Le discours normatif actuel sur la " bonne gouvernance " des ressources naturelles, dans le cadre duquel s’est mise en place la politique de l’eau soutenue par la Banque Mondiale depuis un vingtaine d’années, s’inscrit ainsi dans une dynamique de développement économique résolument libéral, marquée par des politiques de réajustements structurels, l’ouverture des marchés, la déréglementation et la privatisation des entreprises publiques. Cependant l’eau douce est indispensable à la survie de tout être vivant : c’est donc un droit de l’homme avant d’être un objet marchand, et de ce fait, elle ne peut pas être considérée comme un bien public privé. Bien public national, elle appartient également à la catégorie des biens publics mondiaux de par la caractéristique transfrontière de son cycle et l’universalité de son rôle dans le maintien de toutes les formes de vie sur notre planète.
Olga Odinetz
Bonjour,
J'interviens brièvement sur ce blog où je suis un étranger !

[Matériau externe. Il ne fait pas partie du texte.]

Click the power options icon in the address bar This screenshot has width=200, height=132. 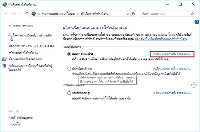[34, 14]
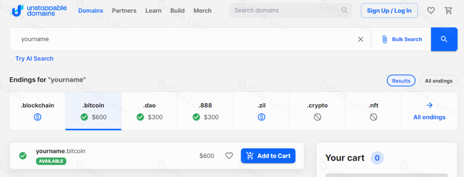464x177 pixels.
Task: Select the .blockchain ending tile
Action: coord(37,111)
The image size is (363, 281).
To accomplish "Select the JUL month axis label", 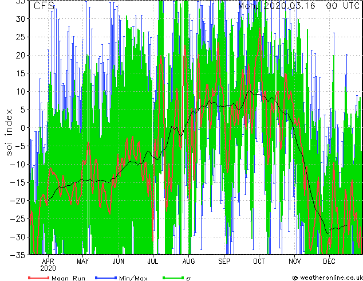I will point(153,262).
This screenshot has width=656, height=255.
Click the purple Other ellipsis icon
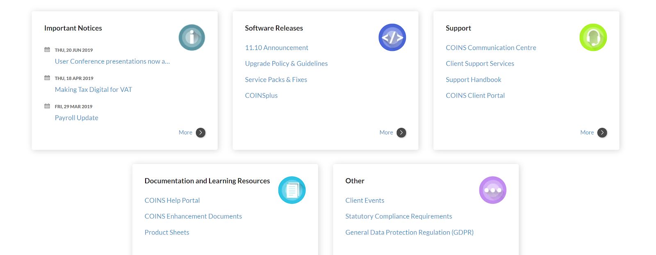pyautogui.click(x=492, y=190)
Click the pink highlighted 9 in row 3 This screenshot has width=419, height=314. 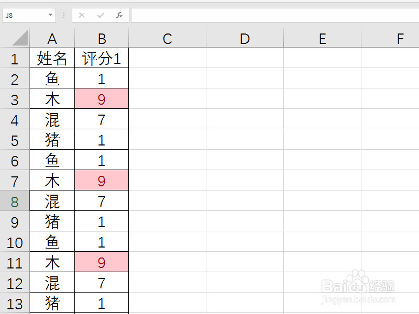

J'ai lu ce très interessant article sur l'eau, qui rejoint et conforte nos propres préoccupations sur ce sujet.
Hier, 11 mars, notre Association fêtait ses dix ans d'existence avec un thème.
directeur : "la citoyenneté participative a-t-elle un avenir politique ?" et la participation de Danielle Mitterrand (France Libertés) et Jean-Luc Touly (Association pour le contrat mondial de l'eau)qui nous ont présenté le projet mlondial des "Porteurs d'eau" auquel notre asso a adhéré.
Pour plus de détails sur ce sujet vous pouvez interroger le site de France Liberté.
Environ 250 personnes ont participé à cet évènement.
J'ai fait part à notre Président de l'intérêt que votre Association portait au problème de l'eau.
Bonne route aquatique !
Rédigé par : MASSUARD Guy (Action citoyenne YVETOT) 76 | 12 mars 2006 à 17:01
Merci pour cette note de fond et ses arguments éclairés qui nous rappellent (une fois de plus) que la gestion des ressources naturelles dont nous disposons ne se cantonnent ni aux frontières de chacun, ni à la "sacro-sainte réalité économique".
J'ai envie (naïvement) de dire, que la logique purement libérale ne doit pas être l'unique conducteur de nos sociétés... Si l'on souhaite préserver les plus pauvres d'entre nous, entretenir le patrimoine des enfants de demain,..., mais aussi, si l'on ne veut pas "aller dans le mur" à moyen/court terme.